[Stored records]
* * * *

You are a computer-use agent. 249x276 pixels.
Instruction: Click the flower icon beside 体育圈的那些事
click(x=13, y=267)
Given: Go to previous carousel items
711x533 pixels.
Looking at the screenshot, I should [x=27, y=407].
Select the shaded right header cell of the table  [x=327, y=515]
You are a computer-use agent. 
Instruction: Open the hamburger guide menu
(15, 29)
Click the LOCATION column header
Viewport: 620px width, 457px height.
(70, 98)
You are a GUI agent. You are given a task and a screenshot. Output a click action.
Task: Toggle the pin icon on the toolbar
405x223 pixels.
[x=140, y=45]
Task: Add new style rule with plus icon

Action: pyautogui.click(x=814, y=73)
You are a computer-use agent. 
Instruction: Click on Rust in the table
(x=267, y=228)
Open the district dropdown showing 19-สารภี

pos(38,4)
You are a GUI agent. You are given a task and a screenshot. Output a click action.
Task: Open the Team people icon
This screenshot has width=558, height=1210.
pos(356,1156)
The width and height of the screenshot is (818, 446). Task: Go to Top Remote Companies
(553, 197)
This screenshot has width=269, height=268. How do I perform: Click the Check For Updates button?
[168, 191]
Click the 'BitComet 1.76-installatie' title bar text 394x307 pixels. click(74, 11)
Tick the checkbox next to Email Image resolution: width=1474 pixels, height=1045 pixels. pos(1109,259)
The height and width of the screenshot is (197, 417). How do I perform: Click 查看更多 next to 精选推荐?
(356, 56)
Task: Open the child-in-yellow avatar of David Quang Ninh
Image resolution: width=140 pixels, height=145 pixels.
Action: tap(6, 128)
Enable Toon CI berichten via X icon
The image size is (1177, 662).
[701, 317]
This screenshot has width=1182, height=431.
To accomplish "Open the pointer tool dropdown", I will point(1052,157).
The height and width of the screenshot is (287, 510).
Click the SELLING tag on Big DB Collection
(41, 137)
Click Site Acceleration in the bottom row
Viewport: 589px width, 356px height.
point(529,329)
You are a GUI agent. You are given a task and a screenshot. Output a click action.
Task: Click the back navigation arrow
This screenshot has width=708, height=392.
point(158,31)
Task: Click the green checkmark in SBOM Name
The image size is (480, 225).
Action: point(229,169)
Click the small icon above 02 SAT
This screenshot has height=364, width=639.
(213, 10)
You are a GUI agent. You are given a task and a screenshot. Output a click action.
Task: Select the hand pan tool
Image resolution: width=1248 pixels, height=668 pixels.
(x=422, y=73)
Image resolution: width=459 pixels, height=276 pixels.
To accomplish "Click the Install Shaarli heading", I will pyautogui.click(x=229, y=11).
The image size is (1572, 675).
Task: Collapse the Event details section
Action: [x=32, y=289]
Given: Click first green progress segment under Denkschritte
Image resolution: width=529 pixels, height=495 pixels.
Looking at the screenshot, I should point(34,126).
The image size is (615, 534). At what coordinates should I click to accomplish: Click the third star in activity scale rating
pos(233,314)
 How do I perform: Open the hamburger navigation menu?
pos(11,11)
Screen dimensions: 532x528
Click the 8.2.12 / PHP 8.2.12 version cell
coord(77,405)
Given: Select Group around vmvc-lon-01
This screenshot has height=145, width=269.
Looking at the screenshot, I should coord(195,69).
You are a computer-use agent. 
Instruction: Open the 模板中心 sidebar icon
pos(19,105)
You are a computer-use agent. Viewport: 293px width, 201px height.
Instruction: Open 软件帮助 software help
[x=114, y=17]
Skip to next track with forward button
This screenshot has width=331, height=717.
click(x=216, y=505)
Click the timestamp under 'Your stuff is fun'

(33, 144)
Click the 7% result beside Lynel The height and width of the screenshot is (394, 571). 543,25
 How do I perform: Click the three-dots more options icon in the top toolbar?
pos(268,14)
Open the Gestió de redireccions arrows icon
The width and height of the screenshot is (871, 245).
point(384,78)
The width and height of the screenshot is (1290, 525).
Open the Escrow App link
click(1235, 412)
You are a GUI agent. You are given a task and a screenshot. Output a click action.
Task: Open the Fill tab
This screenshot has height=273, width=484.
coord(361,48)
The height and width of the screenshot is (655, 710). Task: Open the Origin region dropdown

* * * *

» **DESCRIPTION OF THE TASK**
Set down exactly the lines of the data above, beginning with the line that has "Given: Select Group around vmvc-lon-01" and ending with the line that has "Open the Gestió de redireccions arrows icon", and no others.

» **ANSWER BOX**
Given: Select Group around vmvc-lon-01
This screenshot has height=145, width=269.
Looking at the screenshot, I should coord(195,69).
You are a computer-use agent. 
Instruction: Open the 模板中心 sidebar icon
pos(19,105)
You are a computer-use agent. Viewport: 293px width, 201px height.
Instruction: Open 软件帮助 software help
[x=114, y=17]
Skip to next track with forward button
This screenshot has width=331, height=717.
click(x=216, y=505)
Click the timestamp under 'Your stuff is fun'

(33, 144)
Click the 7% result beside Lynel The height and width of the screenshot is (394, 571). 543,25
 How do I perform: Click the three-dots more options icon in the top toolbar?
pos(268,14)
Open the Gestió de redireccions arrows icon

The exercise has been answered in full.